La condición humana -esa noción que Occidente ha elevado con orgullo como signo de su madurez moral y racional- se quiebra frente a cada imagen que llega desde ese rincón del mundo. No se trata únicamente de cuerpos aplastados bajo los escombros ni de hospitales bombardeados; se trata del colapso de toda pretensión ética que alguna vez haya querido sostenerse sobre los pilares de la razón.
La lógica que busca justificar el exterminio no es un extravío de la barbarie; es la coherencia de una razón instrumental que ha aprendido a gestionar la muerte con eficiencia militar. La racionalidad que proclamó los derechos humanos como bandera universal, hoy administra la limpieza étnica con drones y resoluciones ambiguas.
Occidente no ha dejado de hablar de civilización, democracia y libertad. Pero cada palabra se transforma en ceniza cuando se pronuncia al tiempo que se mutila a una población entera. La misma mano que firma acuerdos de paz financia armas. La misma voz que llama al diálogo, calla cuando el verdugo es su aliado. La misma mirada que se estremece por un atentado en Europa, desvía los ojos cuando la infancia es palestina. ¿Qué clase de humanidad es esta, capaz de componer sinfonías y construir campos de concentración, de diseñar vacunas y justificar genocidios?
Lo intolerable no es sólo la matanza. Lo intolerable es que la matanza sea tolerada. Que la vida se haya vuelto una variable geopolítica. Que la existencia de un pueblo se someta al cálculo estratégico de intereses que hablan en nombre de la paz mientras apuntan misiles.
Y aquí, del otro lado de la pantalla, no estamos exentos. Hemos visto. Y una vez que se ve, ya no se puede volver a no ver. No somos inocentes. No hay ignorancia posible en tiempos de hipervisibilidad. Sabemos. Sabemos quiénes mueren, sabemos quiénes matan, sabemos quiénes callan. Y eso nos coloca en una posición que no es neutral, por más que lo deseemos. En estos tiempos, la neutralidad no es otra cosa que una forma de complicidad cuidadosamente maquillada.

• DATOS PROPORCIONADOS

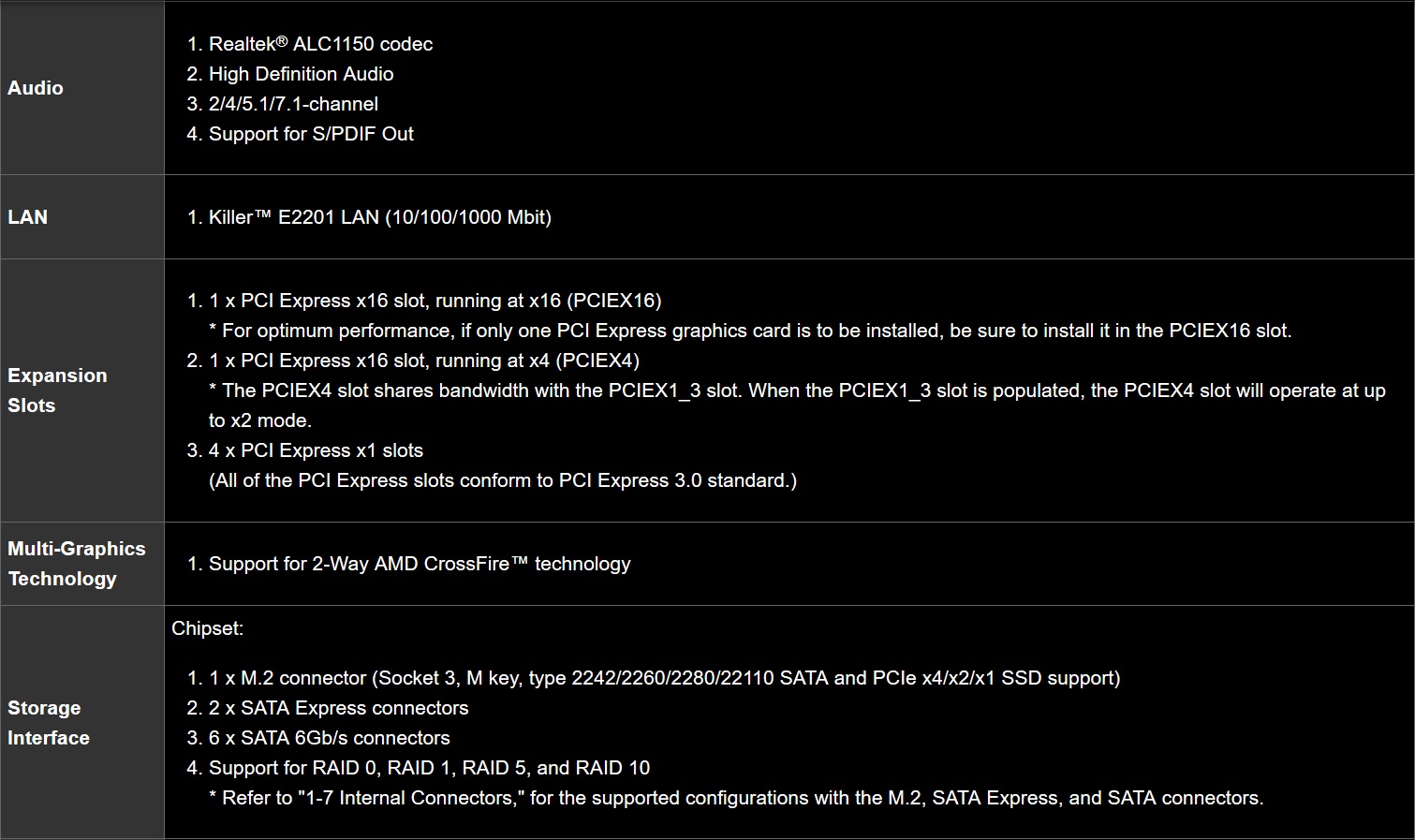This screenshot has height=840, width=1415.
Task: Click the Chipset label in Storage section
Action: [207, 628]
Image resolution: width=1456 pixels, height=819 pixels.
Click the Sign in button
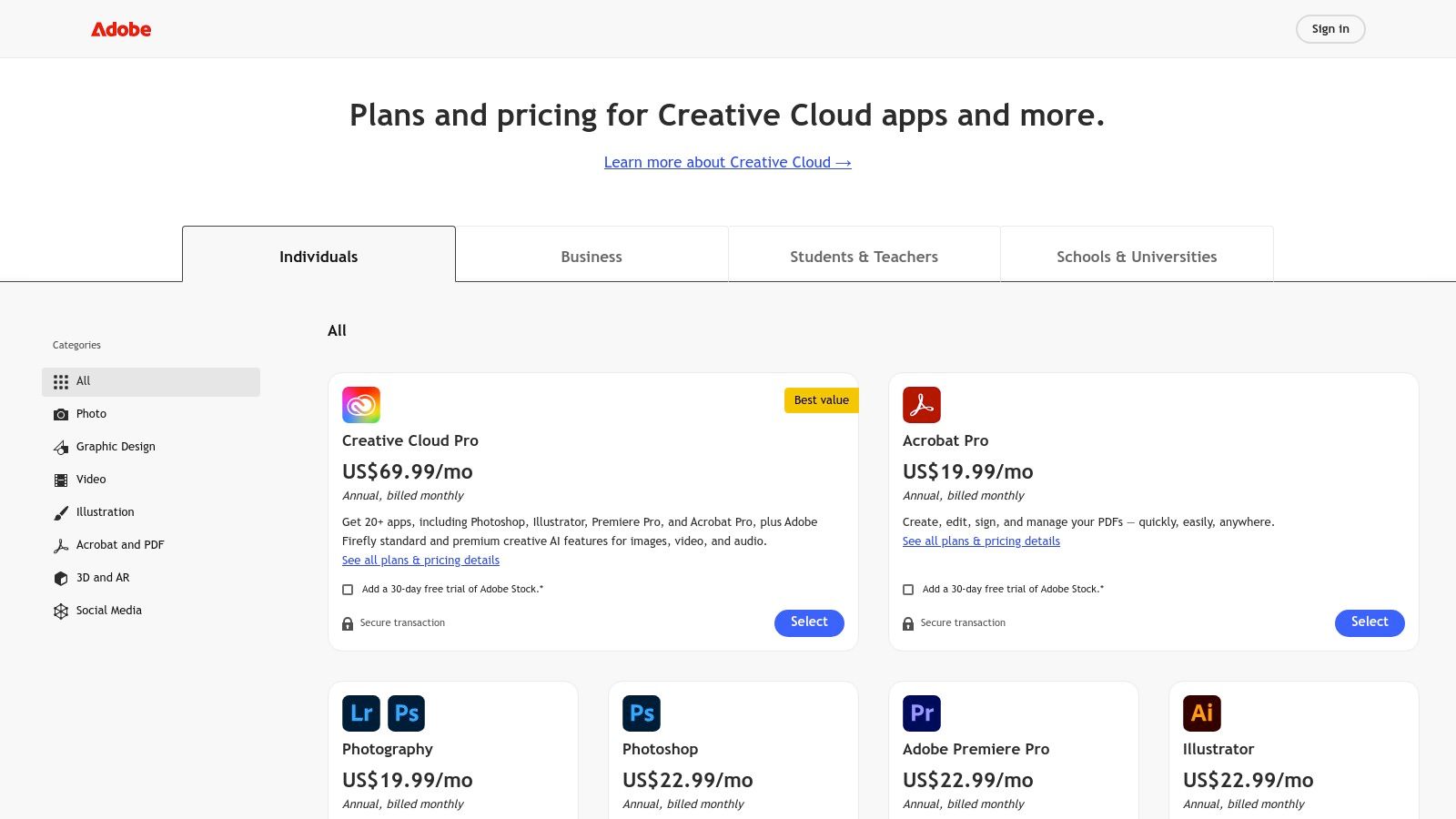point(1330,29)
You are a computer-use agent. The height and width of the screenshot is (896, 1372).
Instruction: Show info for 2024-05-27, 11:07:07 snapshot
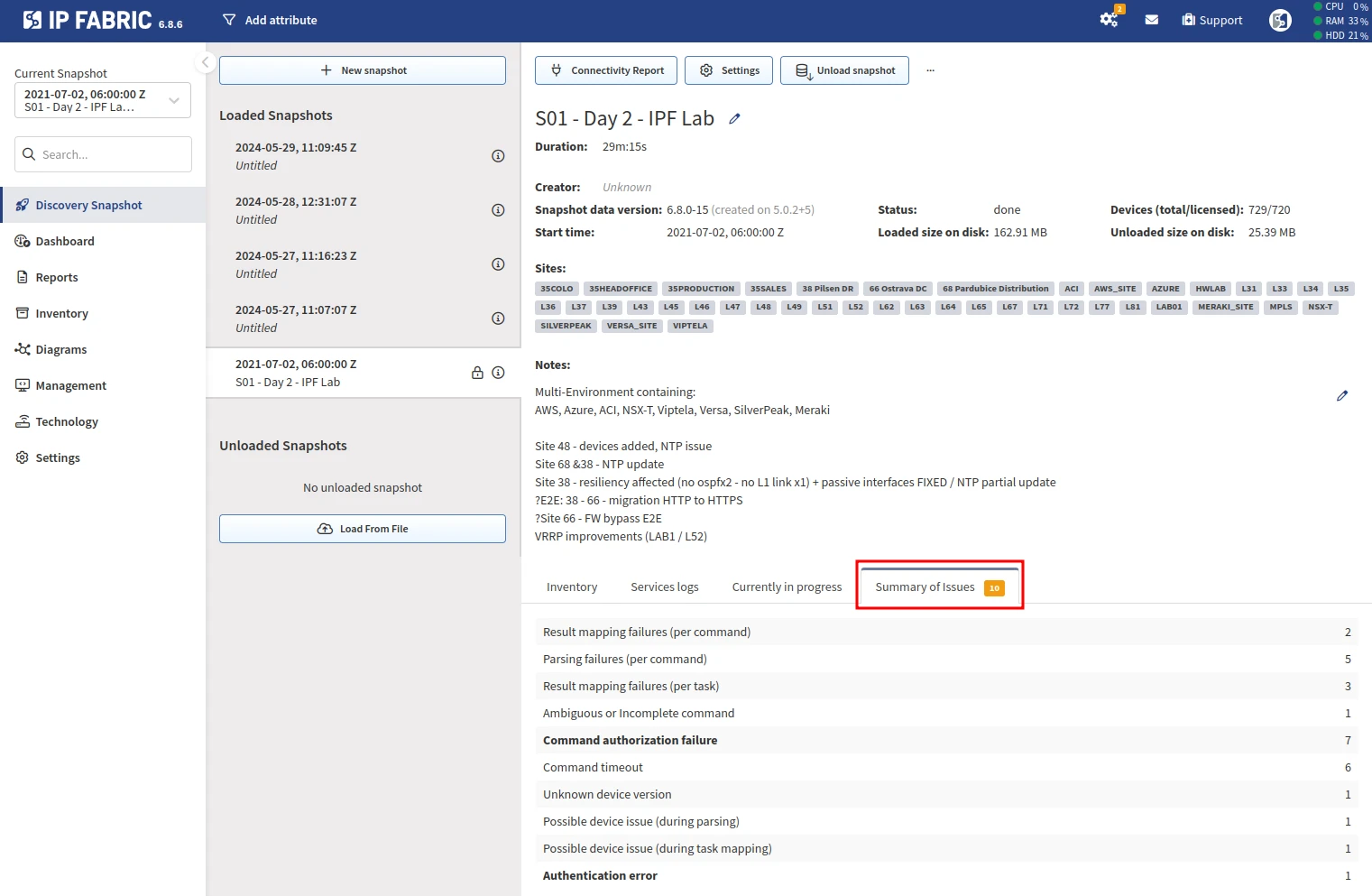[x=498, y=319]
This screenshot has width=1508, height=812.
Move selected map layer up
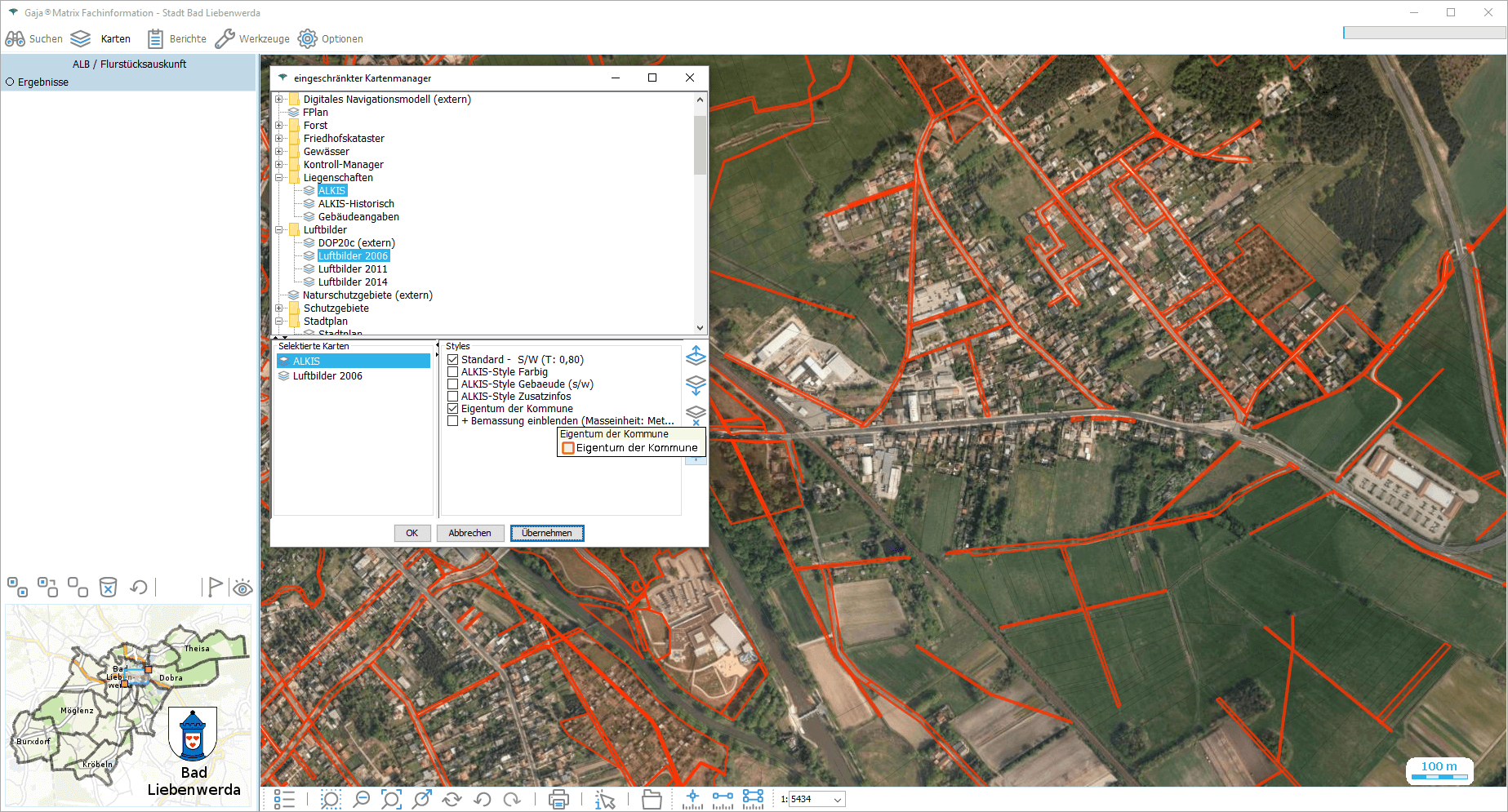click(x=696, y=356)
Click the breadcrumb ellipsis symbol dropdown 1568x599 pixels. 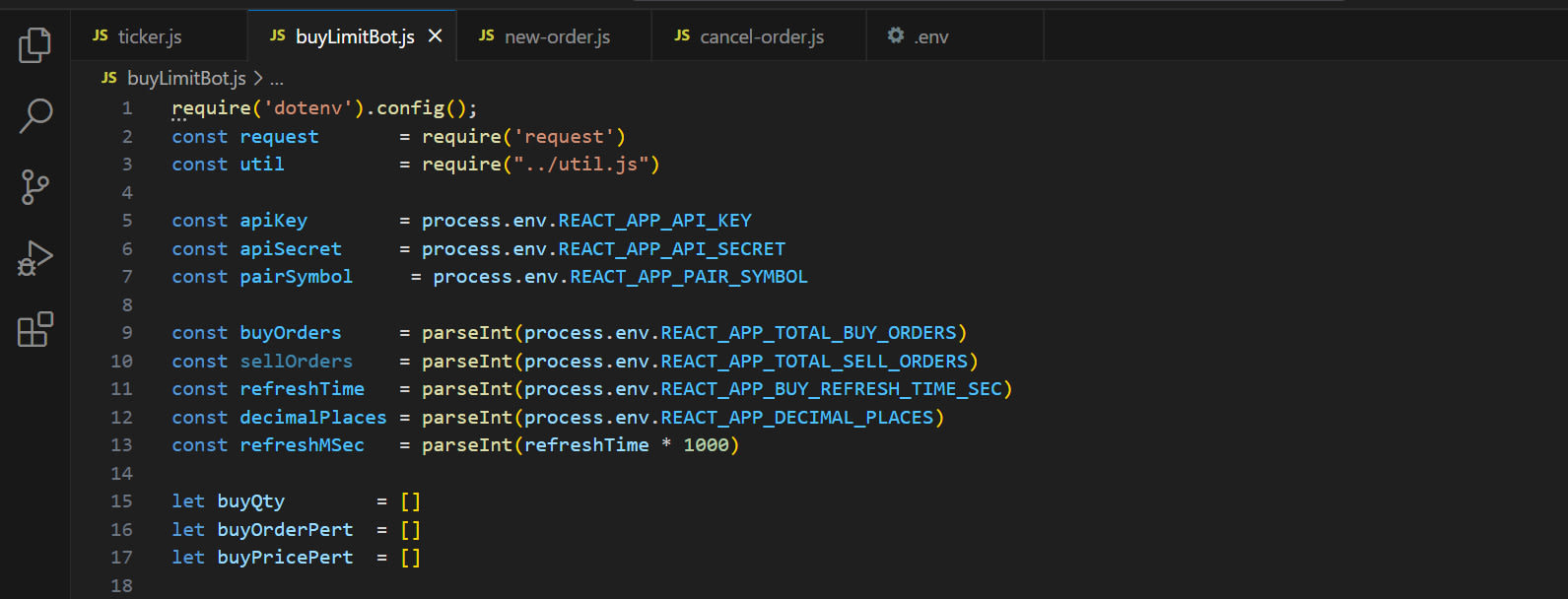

• CONJUNTO DE TAREAS
#1 Indica si cada afirmación coincide con el texto sobre la condición humana y cita las palabras del texto que lo deciden.
(a) La neutralidad es presentada como una forma de complicidad.
(b) La lógica que busca justificar el exterminio se describe como un extravío de la barbarie.
(c) Lo intolerable, según el texto, es solo la matanza.
#2 Responde con datos del texto sobre la condición humana:
(a) ¿Con qué administra hoy la limpieza étnica la racionalidad que proclamó los derechos humanos?
(b) ¿Qué financia la misma mano que firma acuerdos de paz?
(c) ¿Qué tres cosas dice el texto que sabemos?
#3 Escribe lo que sigue al texto sobre la condición humana, a partir de su última frase.
Las filas son un material independiente del texto sobre la condición humana.

• RESPUESTAS DEL EJERCICIO
#1
(a) Sí: "la neutralidad no es otra cosa que una forma de complicidad cuidadosamente maquillada."
(b) No: "no es un extravío de la barbarie; es la coherencia de una razón instrumental que ha aprendido a gestionar la muerte con eficiencia militar."
(c) No: "Lo intolerable no es sólo la matanza. Lo intolerable es que la matanza sea tolerada."

#2
(a) Con drones y resoluciones ambiguas.
(b) Armas.
(c) Quiénes mueren, quiénes matan y quiénes callan.

#3
La pregunta, entonces, no es si podemos hacer algo, sino si soportamos vivir sabiendo que no hicimos nada. ¿Qué queda de lo humano cuando se acepta la muerte de los otros como un costo aceptable? ¿Qué sentido tiene hablar de dignidad, si esa palabra no tiembla ante la imagen de un niño solo, abrazando el cuerpo frío de su madre?
Ver ya es estar implicado. Y si no actuamos —aunque sea para decir con todas las letras lo que ocurre—, nos convertimos en parte de aquello que fingimos condenar. No hay distancia segura entre el que mata y el que calla. Y esa es quizás la verdad más incómoda de esta hora: que nuestra humanidad se define menos por lo que decimos ser que por lo que dejamos morir sin resistir.
Porque no hay un diseño divino que nos absuelva ni un plan maestro que nos excuse. No fuimos concebidos por una mente superior que determinó nuestro propósito: somos nosotros quienes lo definimos. Cada acción, cada omisión, cada palabra que pronunciamos o evitamos pronunciar es un trazo en el rostro de quienes somos. No hay esencia previa que nos ampare: existimos, y luego decidimos qué ser. Podemos aflorar o pudrirnos. Podemos construir un mundo donde la vida sea digna —o podemos dejar que se extinga entre bombardeos y justificaciones.
No hay consuelo posible en la idea de que el mundo siempre ha sido así. Esa frase, tantas veces repetida para justificar la inacción, es apenas una coartada para sobrevivir sin culpa. Pero la culpa no desaparece. Se acumula. Se inscribe en la historia. Y un día —cuando ya sea demasiado tarde— nos miraremos al espejo y no sabremos quiénes somos. Porque habremos perdido no solo a los otros, sino a nosotros mismos.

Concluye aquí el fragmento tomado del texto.